As of the date of this filing, the Company has cured the defaults associated with the LTV Test. Additionally, on November 3, 2020,Inmost granted its consent to the Equity Interest Transfer and rescinded the Default Notice in exchange for (i) a new guaranty agreement under which FTE Networks, Inc. and US Home Rentals LLC will jointly and severally guarantee the obligations of certain Entities under the Note Purchase Agreements, (ii) amendments to the Limited Liability Company Agreements for each of the subject Entities to provide for the appointment of a second manager of Noteholder Agent’s choosing, and (iii) amendments to the Note Purchase Agreements.

DLP Financing

On August 26, 2020, certain wholly-owned subsidiaries (collectively, the “Borrowers”) of US Home Rentals, LLC, a wholly-owned subsidiary of the Company, entered into seven separate loan agreements as part of a tranche of financing with DLP Lending Fund, LLC (the “Lender”) (each a “Loan Agreement” and collectively, the Loan Agreements”), pursuant to which the Borrowers issued promissory notes in the aggregate principal amount of approximately $23,453,699 (the “DLP Tranche”). Proceeds from the DLP Tranche were used to refinance certain of the Borrower’s properties, pay outstanding property taxes, and other costs and expenses incurred in connection with the Loan Agreements. The Company did not receive any proceeds from the financing. The Borrowers’ obligations to pay principal, interest and other amounts under the DLP Tranche are evidenced by certain promissory notes executed by the Borrowers as of August 26, 2020 (each a “Note” and collectively, the “Notes”). Each Note is secured by a first priority lien mortgage on certain of the Borrowers’ properties (the “Mortgaged Properties”) and confessions of judgment. Each Note will mature on August 31, 2021, subject to one-year extensions at Borrowers’ option and other conditions. The Borrowers may prepay the outstanding loan amount in whole or in part by written notice of such prepayment to Lender, subject to certain conditions. The Company also executed certain Environmental Indemnity Agreements and certain Guaranty Agreements in connection with each Loan Agreement in favor of the Lenders pursuant to which the Company and certain affiliated individuals agreed to indemnify the Lenders for certain environmental risks and guaranty the Borrowers’ obligations under the Loan Agreements.

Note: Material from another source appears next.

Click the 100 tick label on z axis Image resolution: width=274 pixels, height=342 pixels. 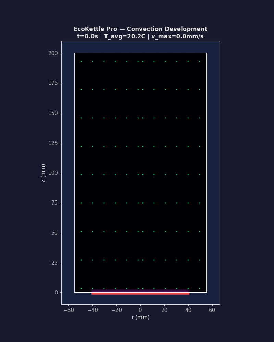coord(53,173)
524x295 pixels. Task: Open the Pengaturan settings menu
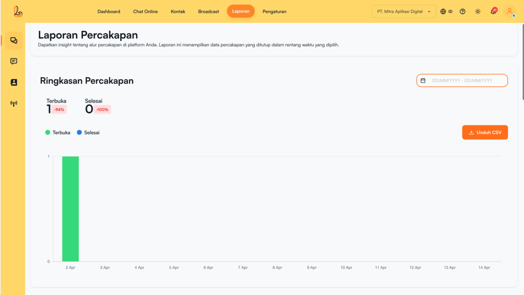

Coronavirus Aid, Relief and Economic Security Act Loans

On May 8, 2020, JusCom, Inc. received a Paycheck Protection Program (“PPP”) loan pursuant to the Coronavirus Aid, Relief and Economic Security Act (the “CARES” Act) in the amount of $622. Additionally, on May 13, 2020, the Company received a PPP loan in the amount of $357. In accordance with the CARES Act, the Company will use the proceeds from the PPP loan primarily for payroll costs. The PPP loans are scheduled to mature on May 8, 2022 and May 13, 2022, respectively, and bear a fixed interest rate of 1%. The promissory note evidencing the PPP loans contains customary events of default relating to, among other things, payment defaults and provisions of the promissory note. The loans may be forgiven, in part or whole, if the proceeds are used to retain and pay employees and for other qualifying expenditures. The Company expects that the full proceeds of the PPP loans will be eligible for forgiveness.

On May 20, 2020, the Company received an Economic Injury Disaster Loan (“EIDL”) in the amount of $150. The EIDL loan is scheduled to mature on May 20, 2050 and bear a fixed interest rate of 3.75%. The EIDL loan is secured by the non-real estate assets of the Company. The promissory note evidencing the EIDL loan contains customary events of default relating to, among other things, payment defaults and provisions of the promissory note.

Stock Issuances 2020

The Company issued 4,193,684 shares of common stock as part of the Note Exchange with TTP8, see Item 13. Certain Relationship with Related Parties.

The Company issued 185,000 shares of common stock with market value of $278 to Convertible Note holder as debt commitment shares.

A former board member returned 25,000 shares of common stock on March 17, 2020.